1. Convert [tex]\(\frac{1}{3}\)[/tex]:
[tex]\[ \frac{1}{3} = \frac{1 \times 90}{3 \times 90} = \frac{90}{270} \][/tex]
2. Convert [tex]\(\frac{2}{9}\)[/tex]:
[tex]\[ \frac{2}{9} = \frac{2 \times 30}{9 \times 30} = \frac{60}{270} \][/tex]
3. Convert [tex]\(\frac{1}{10}\)[/tex]:
[tex]\[ \frac{1}{10} = \frac{1 \times 27}{10 \times 27} = \frac{27}{270} \][/tex]
### Step 3: Add the Numerators
Now, add the converted fractions by summing the numerators:
[tex]\[ \frac{90}{270} + \frac{60}{270} + \frac{27}{270} = \frac{90 + 60 + 27}{270} = \frac{177}{270} \][/tex]
### Step 4: Simplify the Fraction
The fraction [tex]\(\frac{177}{270}\)[/tex] cannot be simplified further since 177 and 270 do not share any common factors other than 1. Therefore, the simplified fraction remains [tex]\(\frac{177}{270}\)[/tex].
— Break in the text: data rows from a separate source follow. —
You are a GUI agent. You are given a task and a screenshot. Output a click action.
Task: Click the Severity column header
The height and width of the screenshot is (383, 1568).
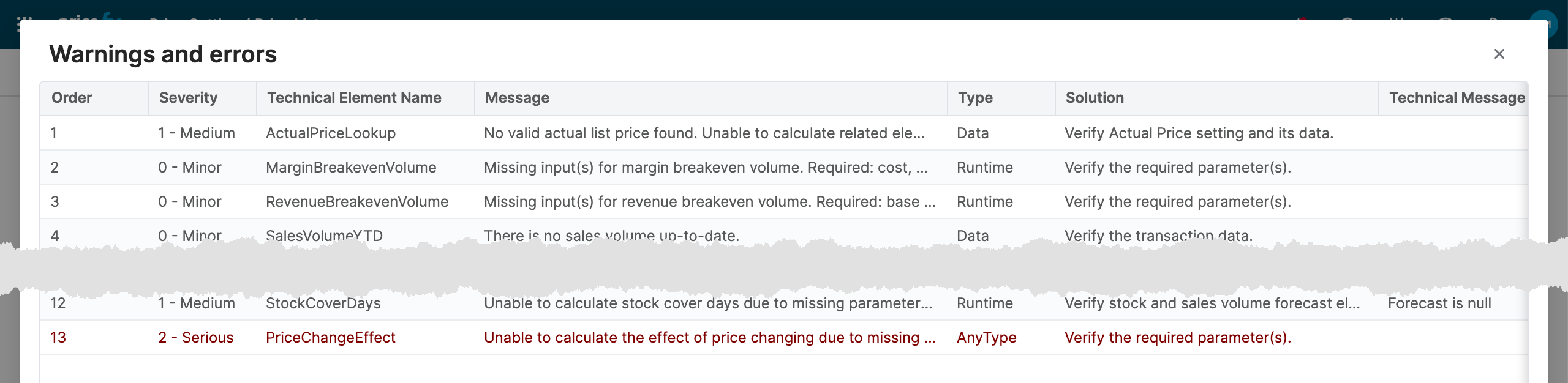[x=188, y=98]
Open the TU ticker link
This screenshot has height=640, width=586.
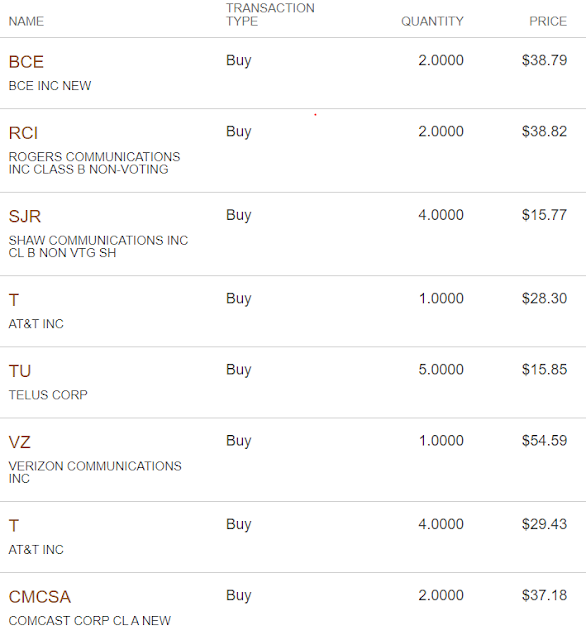pyautogui.click(x=20, y=371)
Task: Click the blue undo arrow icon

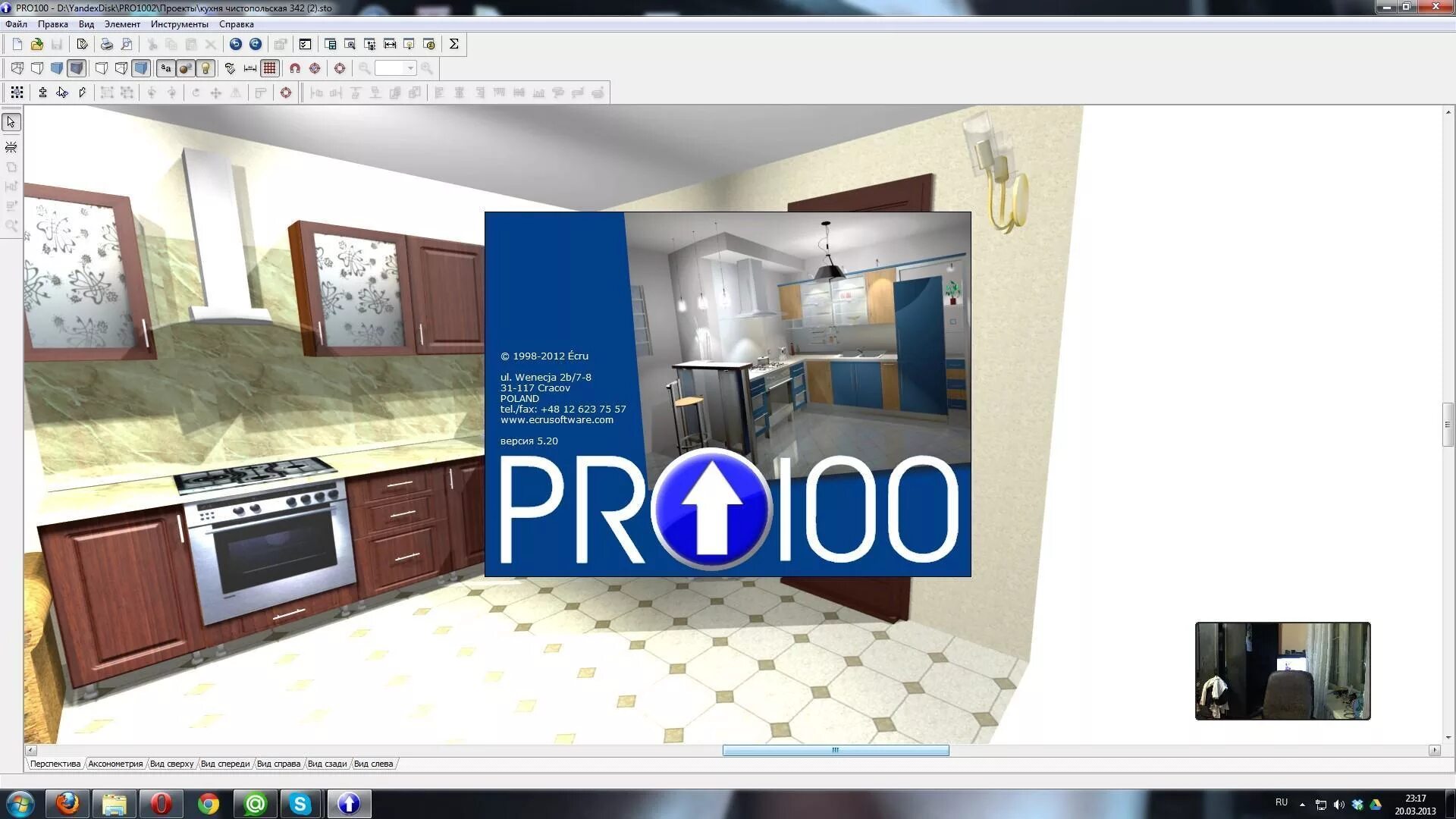Action: pyautogui.click(x=236, y=44)
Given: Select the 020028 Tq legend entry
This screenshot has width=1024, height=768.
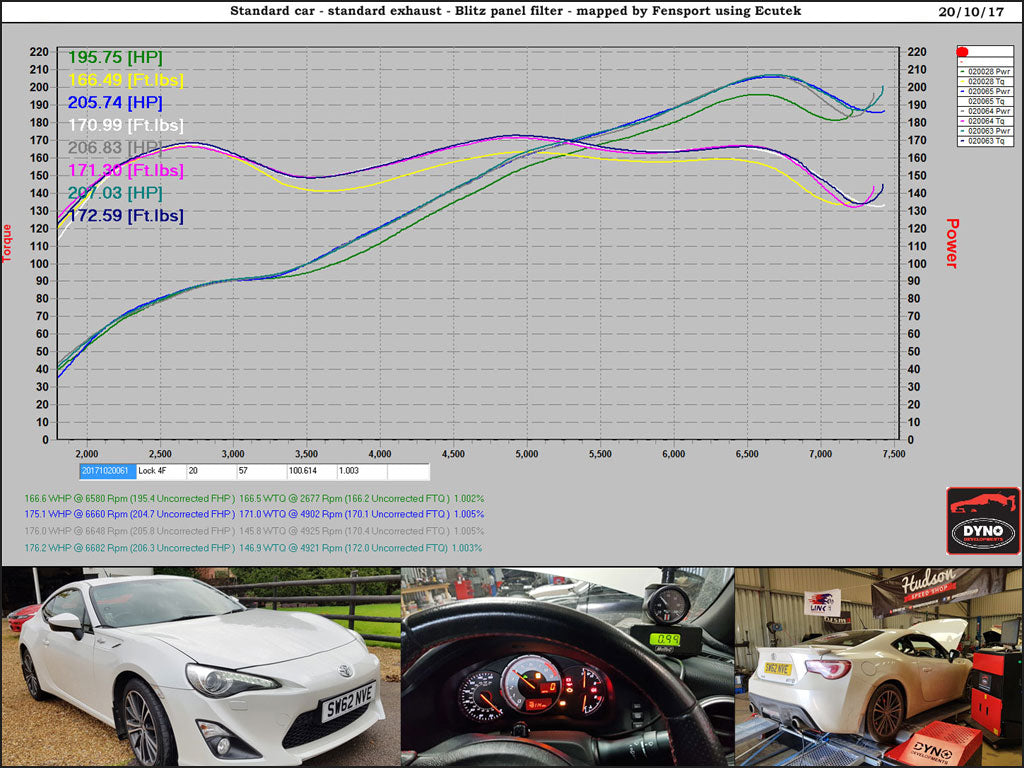Looking at the screenshot, I should tap(989, 81).
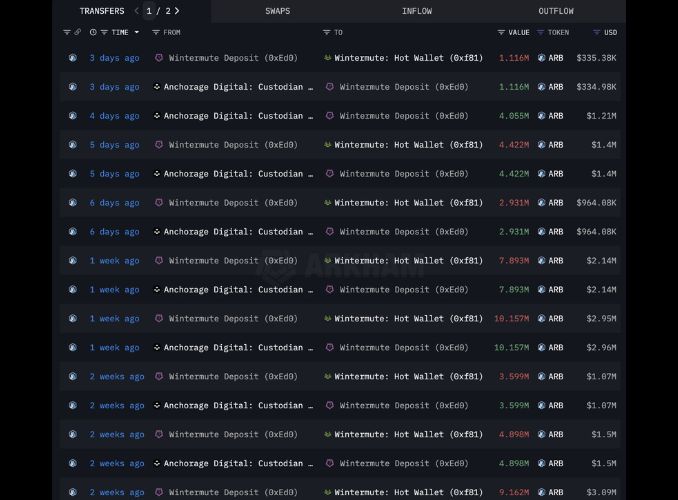Image resolution: width=678 pixels, height=500 pixels.
Task: Click the TO column filter icon
Action: 327,32

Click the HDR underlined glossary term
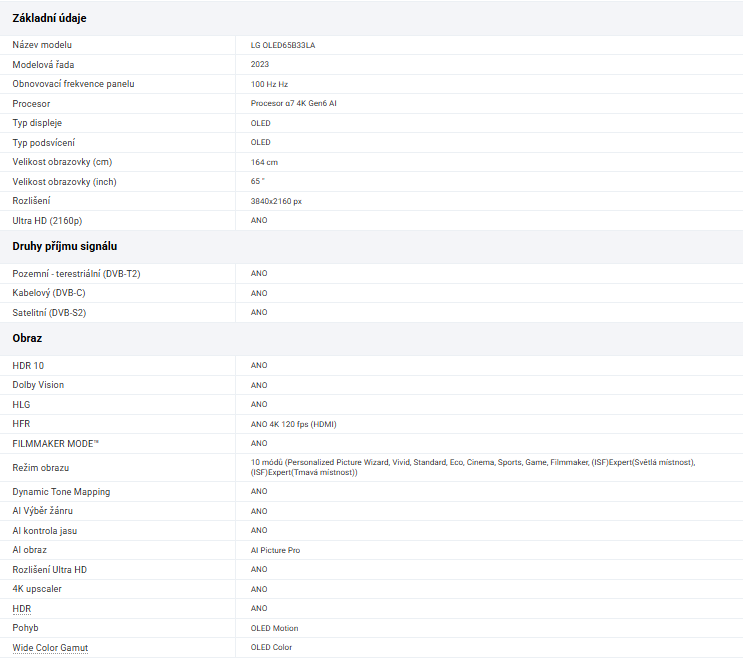pyautogui.click(x=22, y=609)
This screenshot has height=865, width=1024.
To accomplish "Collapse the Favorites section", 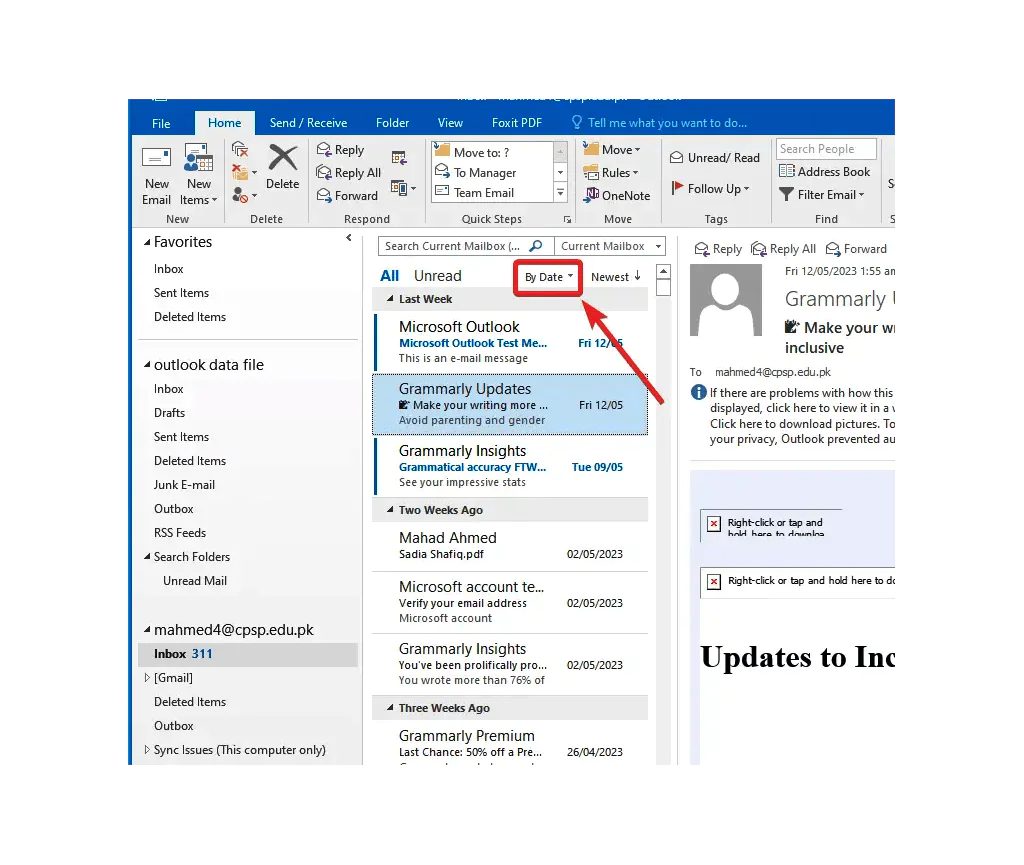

However, it must be noted that the fraction results approximately in decimal form as:
[tex]\[ \frac{177}{270} \approx 0.2851851851851852 \][/tex]
### Conclusion
Given the detailed steps, let's compare this result to the options provided:
A. [tex]\(\frac{1+2+1}{3+9+10} = \frac{4}{22}\)[/tex] (This is incorrect as it results in 0.181)
B. [tex]\(\frac{30+20+9}{90} = \frac{59}{90}\)[/tex] (This is incorrect as it results in 0.655)
C. [tex]\(\frac{1+2+1}{90} = \frac{4}{90}\)[/tex] (This is incorrect as it results in 0.044)
D. [tex]\(\frac{1 \times 2 \times 1}{3 \times 9 \times 10} = \frac{2}{270}\)[/tex] (This is incorrect as it results in 0.0074)
E. [tex]\(\frac{1 \times 2 \times 1}{90} = \frac{2}{90}\)[/tex] (This is incorrect as it results in 0.022)
Clearly, none of the options directly match the simplified fractional form, but considering approximate equivalence in decimal form, the expression corresponding to our calculation which maintains accuracy is:
\[
\boxed{\frac{77}{270} \approx 0.2851851851851852}\
Checking all the given expressions none of them matches the desired result accurately. The best approach would be a revision or re-interpretation of answers if expressions undergo manipulation.